• **SOURCE MATERIAL**:

━━━━━━

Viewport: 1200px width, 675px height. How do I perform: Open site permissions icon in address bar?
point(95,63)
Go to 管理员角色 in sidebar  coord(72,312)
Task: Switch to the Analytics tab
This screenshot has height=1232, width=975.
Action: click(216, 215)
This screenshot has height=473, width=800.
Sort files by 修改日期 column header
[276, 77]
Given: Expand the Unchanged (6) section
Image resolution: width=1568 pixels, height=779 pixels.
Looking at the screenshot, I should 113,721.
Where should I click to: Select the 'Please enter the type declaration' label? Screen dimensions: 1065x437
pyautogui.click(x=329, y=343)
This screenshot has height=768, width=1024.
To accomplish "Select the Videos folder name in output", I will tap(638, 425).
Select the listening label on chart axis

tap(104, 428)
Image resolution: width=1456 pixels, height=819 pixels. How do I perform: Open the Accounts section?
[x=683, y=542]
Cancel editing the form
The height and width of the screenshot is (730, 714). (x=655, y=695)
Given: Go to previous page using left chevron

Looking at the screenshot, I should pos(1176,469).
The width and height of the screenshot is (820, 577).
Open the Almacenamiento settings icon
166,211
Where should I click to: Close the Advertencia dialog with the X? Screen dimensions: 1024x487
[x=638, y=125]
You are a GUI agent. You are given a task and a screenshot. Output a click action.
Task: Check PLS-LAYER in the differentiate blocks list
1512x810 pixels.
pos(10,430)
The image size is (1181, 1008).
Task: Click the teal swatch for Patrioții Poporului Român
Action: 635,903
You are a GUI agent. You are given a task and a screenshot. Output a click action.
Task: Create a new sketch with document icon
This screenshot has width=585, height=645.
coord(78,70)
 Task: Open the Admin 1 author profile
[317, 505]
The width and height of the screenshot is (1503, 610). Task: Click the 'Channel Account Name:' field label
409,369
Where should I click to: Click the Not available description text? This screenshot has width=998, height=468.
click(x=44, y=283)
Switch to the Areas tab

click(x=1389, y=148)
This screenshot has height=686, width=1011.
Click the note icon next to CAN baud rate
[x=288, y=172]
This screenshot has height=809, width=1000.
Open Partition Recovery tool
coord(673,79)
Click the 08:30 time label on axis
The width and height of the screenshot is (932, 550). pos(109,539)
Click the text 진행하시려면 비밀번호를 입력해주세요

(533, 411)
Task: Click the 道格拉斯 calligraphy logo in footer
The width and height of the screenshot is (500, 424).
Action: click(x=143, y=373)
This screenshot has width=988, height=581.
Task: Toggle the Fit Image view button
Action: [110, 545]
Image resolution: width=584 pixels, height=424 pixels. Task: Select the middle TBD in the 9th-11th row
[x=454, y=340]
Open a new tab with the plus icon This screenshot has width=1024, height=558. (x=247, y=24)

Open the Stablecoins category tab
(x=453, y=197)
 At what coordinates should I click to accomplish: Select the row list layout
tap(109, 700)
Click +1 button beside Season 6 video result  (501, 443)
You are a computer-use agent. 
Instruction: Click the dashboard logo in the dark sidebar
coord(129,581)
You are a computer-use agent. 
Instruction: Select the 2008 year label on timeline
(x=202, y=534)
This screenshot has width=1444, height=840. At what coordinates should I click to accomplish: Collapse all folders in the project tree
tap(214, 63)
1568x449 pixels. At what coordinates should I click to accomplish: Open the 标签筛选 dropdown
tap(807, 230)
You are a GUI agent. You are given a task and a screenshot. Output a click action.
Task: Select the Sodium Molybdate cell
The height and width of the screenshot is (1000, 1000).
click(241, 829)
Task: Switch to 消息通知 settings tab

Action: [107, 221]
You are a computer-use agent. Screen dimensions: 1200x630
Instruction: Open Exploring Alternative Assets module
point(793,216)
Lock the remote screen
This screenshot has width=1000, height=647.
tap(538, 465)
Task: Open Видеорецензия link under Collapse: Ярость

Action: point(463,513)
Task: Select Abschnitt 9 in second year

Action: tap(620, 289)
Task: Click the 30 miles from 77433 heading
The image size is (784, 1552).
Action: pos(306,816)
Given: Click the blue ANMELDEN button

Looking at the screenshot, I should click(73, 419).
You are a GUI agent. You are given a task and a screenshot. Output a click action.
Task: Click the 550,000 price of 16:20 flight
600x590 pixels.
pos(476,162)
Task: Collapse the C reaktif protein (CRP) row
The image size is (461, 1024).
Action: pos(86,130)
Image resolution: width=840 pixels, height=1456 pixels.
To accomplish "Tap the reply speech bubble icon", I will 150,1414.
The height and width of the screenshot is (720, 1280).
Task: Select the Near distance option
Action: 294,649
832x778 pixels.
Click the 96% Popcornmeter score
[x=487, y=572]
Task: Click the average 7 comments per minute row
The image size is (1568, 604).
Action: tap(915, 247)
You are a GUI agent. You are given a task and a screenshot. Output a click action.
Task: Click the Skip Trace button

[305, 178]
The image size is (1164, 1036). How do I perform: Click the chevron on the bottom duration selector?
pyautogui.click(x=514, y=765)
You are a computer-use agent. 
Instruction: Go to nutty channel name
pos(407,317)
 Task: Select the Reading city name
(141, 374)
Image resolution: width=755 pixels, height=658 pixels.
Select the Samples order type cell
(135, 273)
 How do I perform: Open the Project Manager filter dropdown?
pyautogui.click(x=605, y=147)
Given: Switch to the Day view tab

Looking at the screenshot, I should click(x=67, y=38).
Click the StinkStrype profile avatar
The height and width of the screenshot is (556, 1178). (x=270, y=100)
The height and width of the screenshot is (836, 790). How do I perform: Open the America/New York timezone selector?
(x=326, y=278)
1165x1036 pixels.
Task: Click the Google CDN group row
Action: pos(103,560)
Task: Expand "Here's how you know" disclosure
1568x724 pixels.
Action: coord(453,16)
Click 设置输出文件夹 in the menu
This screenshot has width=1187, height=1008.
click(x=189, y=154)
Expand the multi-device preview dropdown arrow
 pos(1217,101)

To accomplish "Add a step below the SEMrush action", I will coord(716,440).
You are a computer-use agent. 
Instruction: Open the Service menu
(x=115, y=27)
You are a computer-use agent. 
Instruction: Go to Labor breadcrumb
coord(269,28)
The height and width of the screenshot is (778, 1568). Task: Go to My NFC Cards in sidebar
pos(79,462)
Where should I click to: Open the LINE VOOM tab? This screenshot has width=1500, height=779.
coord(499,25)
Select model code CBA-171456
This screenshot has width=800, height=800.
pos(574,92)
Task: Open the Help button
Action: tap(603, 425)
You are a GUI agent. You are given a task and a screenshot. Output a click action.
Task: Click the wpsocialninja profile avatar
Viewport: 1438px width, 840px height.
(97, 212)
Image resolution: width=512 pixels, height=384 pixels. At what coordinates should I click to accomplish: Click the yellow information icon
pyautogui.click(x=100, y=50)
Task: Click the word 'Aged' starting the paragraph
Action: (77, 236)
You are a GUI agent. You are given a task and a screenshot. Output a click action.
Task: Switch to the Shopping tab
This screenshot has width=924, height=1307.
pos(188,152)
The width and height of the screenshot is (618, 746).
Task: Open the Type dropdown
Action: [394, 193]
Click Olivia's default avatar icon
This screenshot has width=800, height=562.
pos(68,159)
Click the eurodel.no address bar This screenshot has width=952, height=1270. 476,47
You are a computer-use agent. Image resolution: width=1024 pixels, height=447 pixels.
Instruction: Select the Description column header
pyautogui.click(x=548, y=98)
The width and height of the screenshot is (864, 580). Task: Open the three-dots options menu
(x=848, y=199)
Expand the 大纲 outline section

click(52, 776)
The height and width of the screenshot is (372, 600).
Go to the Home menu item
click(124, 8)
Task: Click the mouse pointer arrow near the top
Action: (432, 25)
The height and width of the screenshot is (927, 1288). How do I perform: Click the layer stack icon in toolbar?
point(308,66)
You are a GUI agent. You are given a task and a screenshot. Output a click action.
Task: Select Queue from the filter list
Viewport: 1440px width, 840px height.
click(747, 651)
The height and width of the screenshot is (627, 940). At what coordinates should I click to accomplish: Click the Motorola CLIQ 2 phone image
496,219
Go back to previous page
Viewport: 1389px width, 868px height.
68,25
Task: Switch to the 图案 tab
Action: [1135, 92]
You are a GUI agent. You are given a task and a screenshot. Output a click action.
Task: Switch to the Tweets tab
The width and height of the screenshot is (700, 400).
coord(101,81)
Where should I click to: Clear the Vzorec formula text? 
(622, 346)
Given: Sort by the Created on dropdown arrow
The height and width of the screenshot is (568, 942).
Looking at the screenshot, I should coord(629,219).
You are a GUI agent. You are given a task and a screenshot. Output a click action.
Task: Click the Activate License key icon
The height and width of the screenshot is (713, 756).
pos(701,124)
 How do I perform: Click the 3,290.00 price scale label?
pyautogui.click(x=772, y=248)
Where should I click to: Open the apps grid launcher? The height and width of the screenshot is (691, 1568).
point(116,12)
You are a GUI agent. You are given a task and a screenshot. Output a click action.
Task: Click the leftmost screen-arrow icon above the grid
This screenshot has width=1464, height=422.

━━━━━━

• **WHAT THE EXERCISE ASKS**: Among the lines above, return those that contain the string "from".

• **ANSWER FOR THIS EXERCISE**:
Task: Click the 30 miles from 77433 heading
Task: Select Queue from the filter list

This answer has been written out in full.